耳と丸太

毎朝、走っている。寒かろうが暑かろうが、土砂降りの雨や吹雪出ない限り、10キロ走る。コースは決まっていて、川沿いの自転車道。きっかけは、数年前に悪化した双極性障害の鬱予防のため。

「走ってりゃ元気になるだろ!」

そんな軽い気持ちで走り始めたのに、今となってはカルガモを探しと、散歩をするご老人たちと挨拶を交わすのことが楽しみになっている。昔は青い髪の毛だったりモヒカンだったりとドン引きされる見た目だったので、挨拶も返してくれなかったものだ。しかし、今となっては、快く返してくれる人が多い。そんなわけで、すれ違う人たちには必ず挨拶をするようにしている。ご老人はもちろん、犬の散歩をしている人やジョガーは大抵、挨拶を返してくれるのだが、返してくれない人々がいる。

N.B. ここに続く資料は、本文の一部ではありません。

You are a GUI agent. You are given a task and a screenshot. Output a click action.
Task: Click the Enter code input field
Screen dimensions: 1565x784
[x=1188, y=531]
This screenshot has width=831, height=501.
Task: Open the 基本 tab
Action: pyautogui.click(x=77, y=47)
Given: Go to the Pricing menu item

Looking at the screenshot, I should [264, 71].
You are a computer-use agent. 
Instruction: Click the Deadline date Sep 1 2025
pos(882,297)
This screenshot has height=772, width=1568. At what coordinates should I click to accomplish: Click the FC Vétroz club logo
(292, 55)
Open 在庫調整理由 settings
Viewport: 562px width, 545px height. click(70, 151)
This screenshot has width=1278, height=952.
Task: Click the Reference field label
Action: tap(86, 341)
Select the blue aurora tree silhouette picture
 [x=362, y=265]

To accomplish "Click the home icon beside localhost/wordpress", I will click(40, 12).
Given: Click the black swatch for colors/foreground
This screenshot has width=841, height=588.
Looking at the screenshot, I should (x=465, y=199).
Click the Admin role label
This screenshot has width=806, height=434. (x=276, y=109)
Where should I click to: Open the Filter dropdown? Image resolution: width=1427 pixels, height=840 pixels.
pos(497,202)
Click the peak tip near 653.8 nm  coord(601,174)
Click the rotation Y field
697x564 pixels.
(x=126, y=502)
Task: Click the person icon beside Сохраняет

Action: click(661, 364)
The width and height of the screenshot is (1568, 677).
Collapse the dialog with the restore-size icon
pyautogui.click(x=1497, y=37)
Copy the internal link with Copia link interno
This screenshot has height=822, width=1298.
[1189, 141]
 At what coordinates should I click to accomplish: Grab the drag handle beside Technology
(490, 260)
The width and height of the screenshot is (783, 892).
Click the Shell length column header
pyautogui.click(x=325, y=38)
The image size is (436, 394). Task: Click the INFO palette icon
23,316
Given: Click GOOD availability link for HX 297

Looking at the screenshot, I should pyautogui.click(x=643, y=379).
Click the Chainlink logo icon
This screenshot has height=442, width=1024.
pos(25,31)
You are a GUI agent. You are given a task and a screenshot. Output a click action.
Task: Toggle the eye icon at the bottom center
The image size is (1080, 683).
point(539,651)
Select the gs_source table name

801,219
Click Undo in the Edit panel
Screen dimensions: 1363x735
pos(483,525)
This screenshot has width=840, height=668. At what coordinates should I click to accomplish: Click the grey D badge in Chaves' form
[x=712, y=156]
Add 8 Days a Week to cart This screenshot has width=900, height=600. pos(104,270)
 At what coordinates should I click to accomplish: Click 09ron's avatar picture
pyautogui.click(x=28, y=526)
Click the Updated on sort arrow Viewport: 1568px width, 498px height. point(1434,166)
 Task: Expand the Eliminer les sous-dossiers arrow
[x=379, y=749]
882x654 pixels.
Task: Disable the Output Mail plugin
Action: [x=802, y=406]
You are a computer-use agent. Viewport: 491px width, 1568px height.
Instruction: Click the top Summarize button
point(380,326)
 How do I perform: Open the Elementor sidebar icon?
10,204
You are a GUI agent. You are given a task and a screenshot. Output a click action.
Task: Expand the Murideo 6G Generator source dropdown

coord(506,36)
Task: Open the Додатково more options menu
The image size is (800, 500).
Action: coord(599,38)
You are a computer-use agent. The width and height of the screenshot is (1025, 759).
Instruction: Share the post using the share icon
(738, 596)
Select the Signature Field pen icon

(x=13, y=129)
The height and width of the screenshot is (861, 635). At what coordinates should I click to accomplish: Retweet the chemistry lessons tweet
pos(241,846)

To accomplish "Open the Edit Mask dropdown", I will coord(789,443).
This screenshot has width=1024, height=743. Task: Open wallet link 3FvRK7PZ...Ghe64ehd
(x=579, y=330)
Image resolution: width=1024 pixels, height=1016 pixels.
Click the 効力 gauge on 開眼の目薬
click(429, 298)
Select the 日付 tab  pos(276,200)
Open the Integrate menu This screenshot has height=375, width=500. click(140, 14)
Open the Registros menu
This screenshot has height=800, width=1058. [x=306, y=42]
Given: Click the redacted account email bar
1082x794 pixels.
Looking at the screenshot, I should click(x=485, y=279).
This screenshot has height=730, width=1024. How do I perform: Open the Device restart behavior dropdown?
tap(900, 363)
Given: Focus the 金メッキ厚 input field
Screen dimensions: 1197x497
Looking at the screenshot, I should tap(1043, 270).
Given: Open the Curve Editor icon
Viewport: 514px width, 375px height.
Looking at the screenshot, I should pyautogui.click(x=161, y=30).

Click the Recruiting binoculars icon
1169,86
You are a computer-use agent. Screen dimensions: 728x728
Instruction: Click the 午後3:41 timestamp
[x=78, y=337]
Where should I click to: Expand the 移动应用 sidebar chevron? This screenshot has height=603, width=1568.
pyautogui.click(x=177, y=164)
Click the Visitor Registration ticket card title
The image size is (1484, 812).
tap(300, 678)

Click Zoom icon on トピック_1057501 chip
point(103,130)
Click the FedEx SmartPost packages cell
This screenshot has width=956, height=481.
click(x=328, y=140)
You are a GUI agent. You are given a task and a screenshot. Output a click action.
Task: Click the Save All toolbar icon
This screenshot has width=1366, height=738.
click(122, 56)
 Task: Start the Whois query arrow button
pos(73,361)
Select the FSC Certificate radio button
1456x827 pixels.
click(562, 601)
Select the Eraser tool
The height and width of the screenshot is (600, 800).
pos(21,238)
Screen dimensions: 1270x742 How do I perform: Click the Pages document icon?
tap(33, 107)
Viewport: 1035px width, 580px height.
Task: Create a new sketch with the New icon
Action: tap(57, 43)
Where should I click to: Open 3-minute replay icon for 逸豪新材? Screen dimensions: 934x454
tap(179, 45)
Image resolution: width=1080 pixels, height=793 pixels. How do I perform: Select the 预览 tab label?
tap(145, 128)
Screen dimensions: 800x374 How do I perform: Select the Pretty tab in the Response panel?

ガチのランナーだ。挨拶しても返してもらえないと、気分が下がる。だから、こっちは意地になってデカイ声で挨拶をする。毎日やっているそんな人たちも返事をしてくれるようになる。

しかし、いまだに返さない意固地野郎二人いる。どちらもランナーで非常に個性的な風貌だ。一人は丸太、一人は耳。完全に見た目通りである。前者は、まるで丸太が走っているような寸胴スタイルだし、後者がびっくりするほど耳がデカい。どちらも妖怪か何かで人語を理解できないのではなかろうか?と思っている。

彼らのことはもう諦めて、挨拶をしないことにしているが、見かけるたび「あー、耳がきた!」だの「丸太だなあ」だのと思っている。向こうからすれば、しつこく挨拶してきたヒョロいオッサンっと言ったところか。

まあ、元気に走れるのはありがたいことなので、明日もまたカモちゃんとご老人を愛でながら走りたいと思うのでした。